## WORK TO BE COMPLETED
Return every line of the listing below so that it matches the original exactly.

----------

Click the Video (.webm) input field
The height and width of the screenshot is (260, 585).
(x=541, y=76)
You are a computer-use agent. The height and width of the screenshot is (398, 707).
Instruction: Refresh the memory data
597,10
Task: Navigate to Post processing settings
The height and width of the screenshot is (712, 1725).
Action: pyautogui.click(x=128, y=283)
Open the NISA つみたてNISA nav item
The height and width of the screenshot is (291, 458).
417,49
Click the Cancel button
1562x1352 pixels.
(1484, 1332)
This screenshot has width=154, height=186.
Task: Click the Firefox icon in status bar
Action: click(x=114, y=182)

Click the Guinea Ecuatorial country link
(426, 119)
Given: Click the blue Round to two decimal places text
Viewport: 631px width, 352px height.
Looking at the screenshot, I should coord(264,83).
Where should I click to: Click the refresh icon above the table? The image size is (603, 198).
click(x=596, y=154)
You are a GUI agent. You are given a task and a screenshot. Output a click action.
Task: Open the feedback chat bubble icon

----------

## ANSWER TO THE PROBLEM
Click the Video (.webm) input field
The height and width of the screenshot is (260, 585).
(x=541, y=76)
You are a computer-use agent. The height and width of the screenshot is (398, 707).
Instruction: Refresh the memory data
597,10
Task: Navigate to Post processing settings
The height and width of the screenshot is (712, 1725).
Action: pyautogui.click(x=128, y=283)
Open the NISA つみたてNISA nav item
The height and width of the screenshot is (291, 458).
417,49
Click the Cancel button
1562x1352 pixels.
(1484, 1332)
This screenshot has width=154, height=186.
Task: Click the Firefox icon in status bar
Action: click(x=114, y=182)

Click the Guinea Ecuatorial country link
(426, 119)
Given: Click the blue Round to two decimal places text
Viewport: 631px width, 352px height.
Looking at the screenshot, I should coord(264,83).
Where should I click to: Click the refresh icon above the table? The image size is (603, 198).
click(x=596, y=154)
You are a GUI agent. You are given a task and a screenshot. Output a click action.
Task: Open the feedback chat bubble icon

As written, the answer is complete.